WORK TO DO: Rewrite all the lines below, requests included, multiplying each coordinate in the answers by 2.35 and rounding to whole numbers, with halves rounded up. Leave the pictures out.
BEGIN MATERIAL FOR THE TASK
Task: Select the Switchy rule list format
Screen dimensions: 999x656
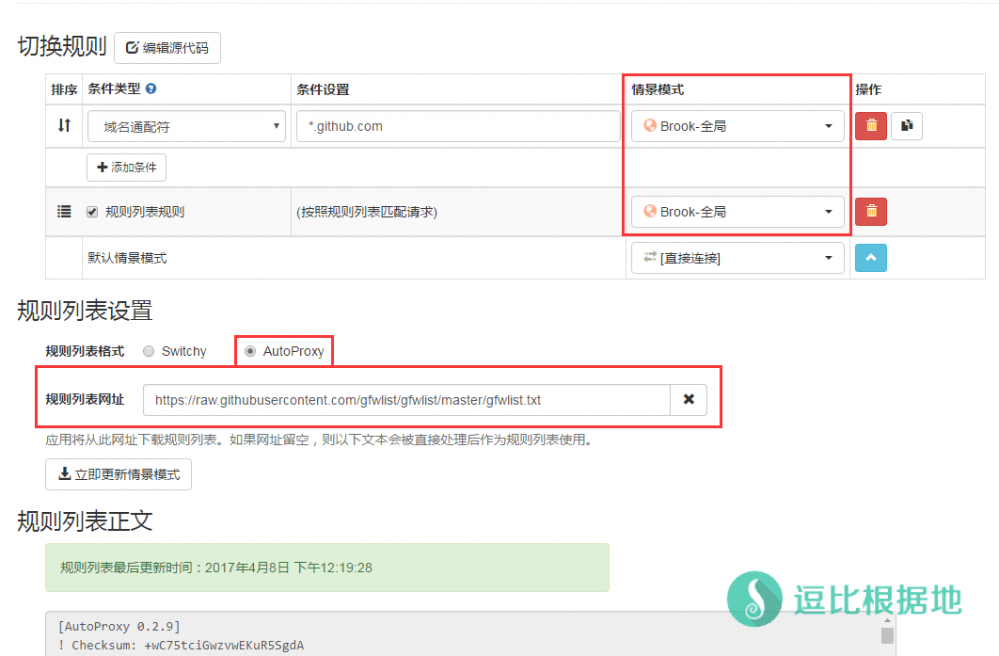Action: tap(149, 351)
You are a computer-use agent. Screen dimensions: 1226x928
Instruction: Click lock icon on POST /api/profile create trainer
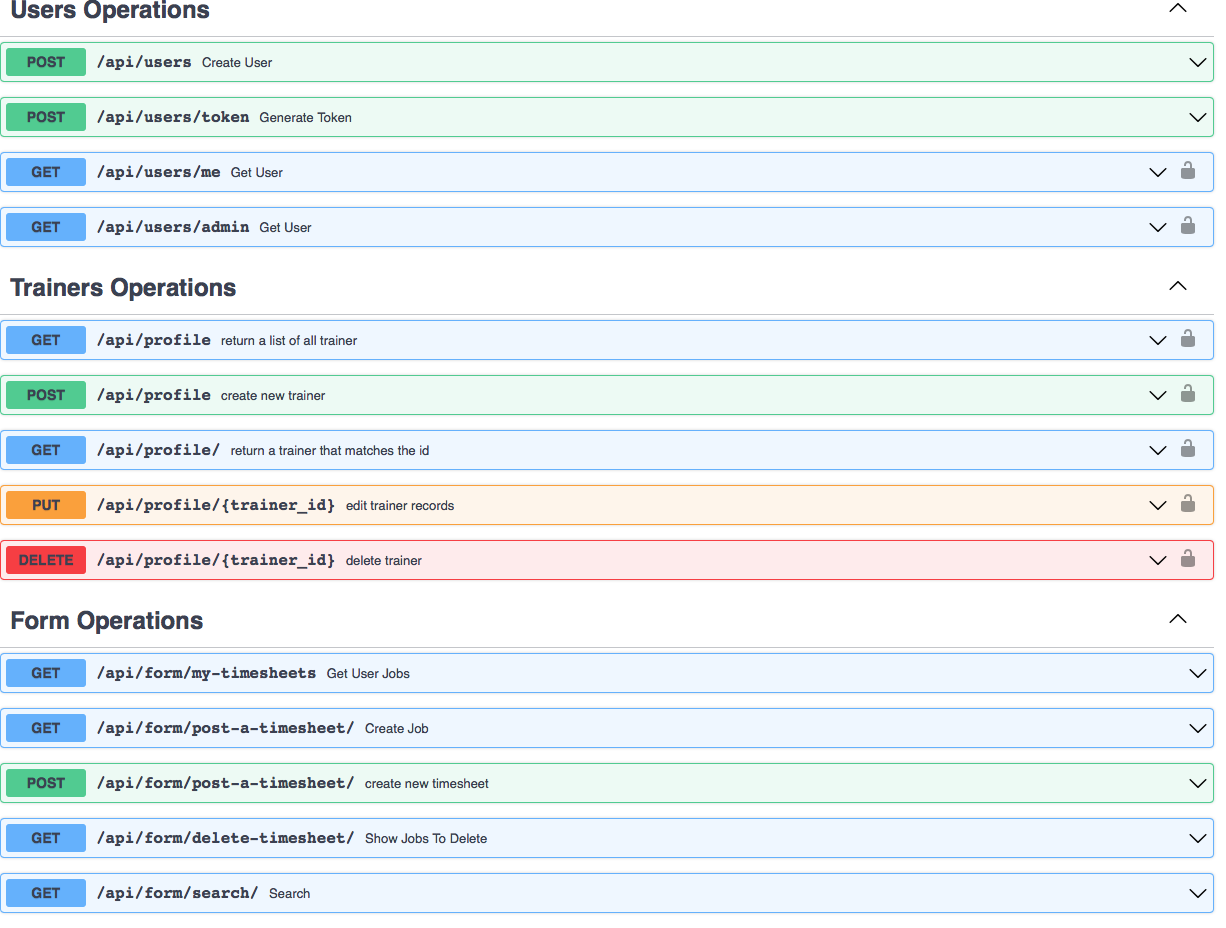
END MATERIAL FOR THE TASK
SOLVED PROBLEM:
Task: Select the Switchy rule list format
Screen dimensions: 999x656
Action: tap(350, 825)
You are a computer-use agent. Screen dimensions: 1226x928
Instruction: Click lock icon on POST /api/profile create trainer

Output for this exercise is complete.